Google machte bereits 2022 Aufnahmen für Street View

Tatsächlich fanden viele der Kamerafahrten jedoch bereits 2022 statt. Laut Google waren die Bilder nur für interne Verwendung gedacht. Daher hatte der HmbBfDI Google aufgefordert, die Öffentlichkeit über die geänderte Verwendungsabsicht zu informieren. "Der HmbBfDI hat die Zweckänderung am Maßstab der DSGVO geprüft und für zulässig erachtet", so die Behörde.

Dass es nun zu einem umfassenden Update bei Street View kommt, hat auch mit einer Entscheidung des Europäischen Gerichtshofs für Menschenrechte zu tun. 2019 regelte dieser, dass Häuserfotos kein Persönlichkeitsrecht verletzen.

Welche Rolle spielt die Konkurrenz beim Street-View-Update?

Und auch die Konkurrenz könnte eine Rolle spielen. Denn Google Street View ist beileibe nicht der einzige Kartendienst, der Aufnahmen aus der Straßenperspektive anbietet.

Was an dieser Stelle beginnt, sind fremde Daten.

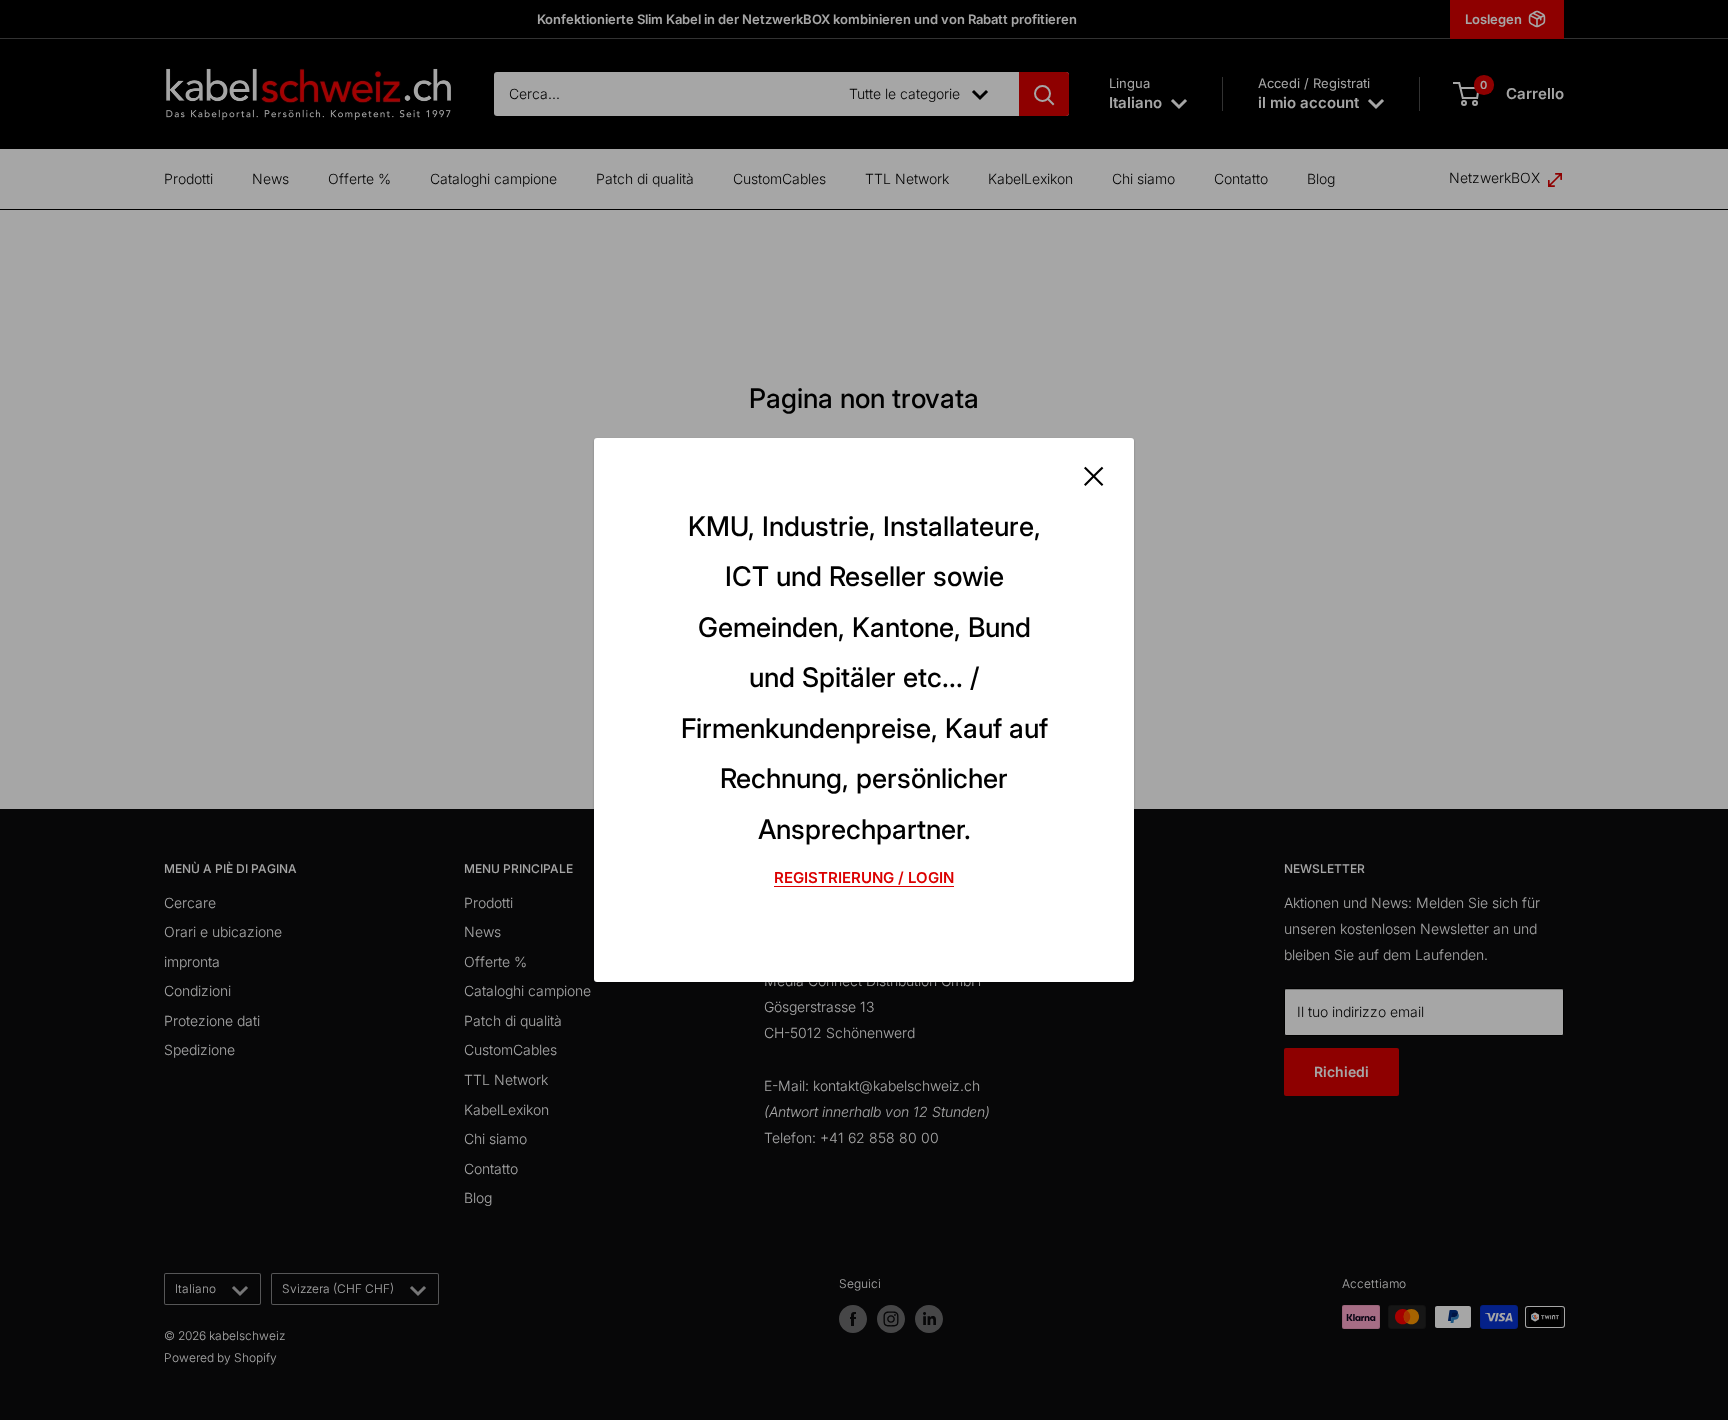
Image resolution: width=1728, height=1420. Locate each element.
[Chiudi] (1094, 475)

So machte etwas das schwedische Start-up Mapillary mit ähnlichen Funktionen auf sich aufmerksam. So sehr, dass sich die Facebook-Mutter Meta die App einverleibte. Mit dem Apple-Dienst "Look Around" ist ein weiterer potenziell großer Player aufs Parkett getreten. Seit Juli 2022 ist dort fast ganz Deutschland zu sehen.

Kommt daher die plötzliche Eile bei der Aktualisierung? Google will sich dazu nicht äußern. "Aber das Unternehmen hat sicher beobachtet", so der HmbBfDI, "dass Apple Look Around relativ problemlos gelauncht wurde."